Mann im Matsch of 1982 was the very first figure Schütte made. In his works from 1992-1993 – such as Vorher-Nacher (Before After), Grosse Köpfe (Large Heads), Untitled '93, Janus Kopf (Janus Head), and Ohne titel (Doppelkopf) (Untitled (Double head)) (1993) -- exaggerated physiognomies were transferred to a larger scale and a more traditional material. United Enemies, made between 1993 and 1997, is a series which comprises over 30 works with figures made out of Fimo modelling clay and ‘dressed’ in various fabrics and displayed under glass domes.
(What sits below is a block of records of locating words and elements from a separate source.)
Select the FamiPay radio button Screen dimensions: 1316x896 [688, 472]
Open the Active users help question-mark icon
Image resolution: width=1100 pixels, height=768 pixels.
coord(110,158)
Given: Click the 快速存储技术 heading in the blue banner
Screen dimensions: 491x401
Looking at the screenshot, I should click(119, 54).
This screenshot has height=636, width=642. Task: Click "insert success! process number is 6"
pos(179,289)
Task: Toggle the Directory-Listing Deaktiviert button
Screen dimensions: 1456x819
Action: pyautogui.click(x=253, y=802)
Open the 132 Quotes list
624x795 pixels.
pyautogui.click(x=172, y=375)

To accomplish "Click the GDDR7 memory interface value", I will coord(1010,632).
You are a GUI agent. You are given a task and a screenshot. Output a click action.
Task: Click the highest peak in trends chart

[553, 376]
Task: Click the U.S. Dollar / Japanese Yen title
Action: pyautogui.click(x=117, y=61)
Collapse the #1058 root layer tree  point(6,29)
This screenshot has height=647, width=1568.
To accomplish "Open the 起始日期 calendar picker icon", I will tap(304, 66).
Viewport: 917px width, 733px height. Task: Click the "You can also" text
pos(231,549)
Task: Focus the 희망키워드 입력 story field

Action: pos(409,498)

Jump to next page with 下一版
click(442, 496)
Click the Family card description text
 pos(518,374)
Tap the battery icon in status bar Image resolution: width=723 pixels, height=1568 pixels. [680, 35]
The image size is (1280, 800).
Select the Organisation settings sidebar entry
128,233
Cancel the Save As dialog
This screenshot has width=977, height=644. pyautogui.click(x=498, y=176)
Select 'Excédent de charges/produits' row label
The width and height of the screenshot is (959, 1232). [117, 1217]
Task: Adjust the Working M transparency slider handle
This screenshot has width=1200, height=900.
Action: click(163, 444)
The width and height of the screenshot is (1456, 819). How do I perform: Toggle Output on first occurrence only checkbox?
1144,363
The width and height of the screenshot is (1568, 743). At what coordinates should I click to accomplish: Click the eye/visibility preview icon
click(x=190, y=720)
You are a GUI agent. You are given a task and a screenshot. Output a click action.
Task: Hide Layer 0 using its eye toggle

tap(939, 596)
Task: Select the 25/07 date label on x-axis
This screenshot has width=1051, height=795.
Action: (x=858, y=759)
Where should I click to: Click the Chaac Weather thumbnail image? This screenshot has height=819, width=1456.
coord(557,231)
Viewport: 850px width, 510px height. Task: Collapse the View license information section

Schütte made eighteen similar sculptures each comprising a pair of small male forms bound together with masking tape and medical sticking plaster; there are also a small number of three-figure works and a few single figures.

In the early 2000s Schütte began a series of small sculptural works depicting men stuck in mud. Completed between 1995 and 2004, Schütte created seventeen different versions of his Grosse Geister (Big Spirits), each in an edition of three and each of the three in a different medium: aluminum, polished bronze, or steel. No two of these works are exactly alike. The eighteenFrauen (Women, 1998–2006), a sculptural series of large, reclining women (first cast in steel in 1998, and after 2000, in bronze), are a pastiche of sculptures by Auguste Rodin, Henry Moore, and Pablo Picasso. The Kreuzzug Modelle series (Crusade Models, 2002–6) features architectural models made in the wake of 9/11. Three Capacity Men (2005) is a sculpture of three grotesque male figures swathed in blankets and peering malevolently in all directions. The almost six-metre-high bronze sculpture Mann im Matsch (Man in Mud) was installed in the artist’s hometown of Oldenburg in 2009.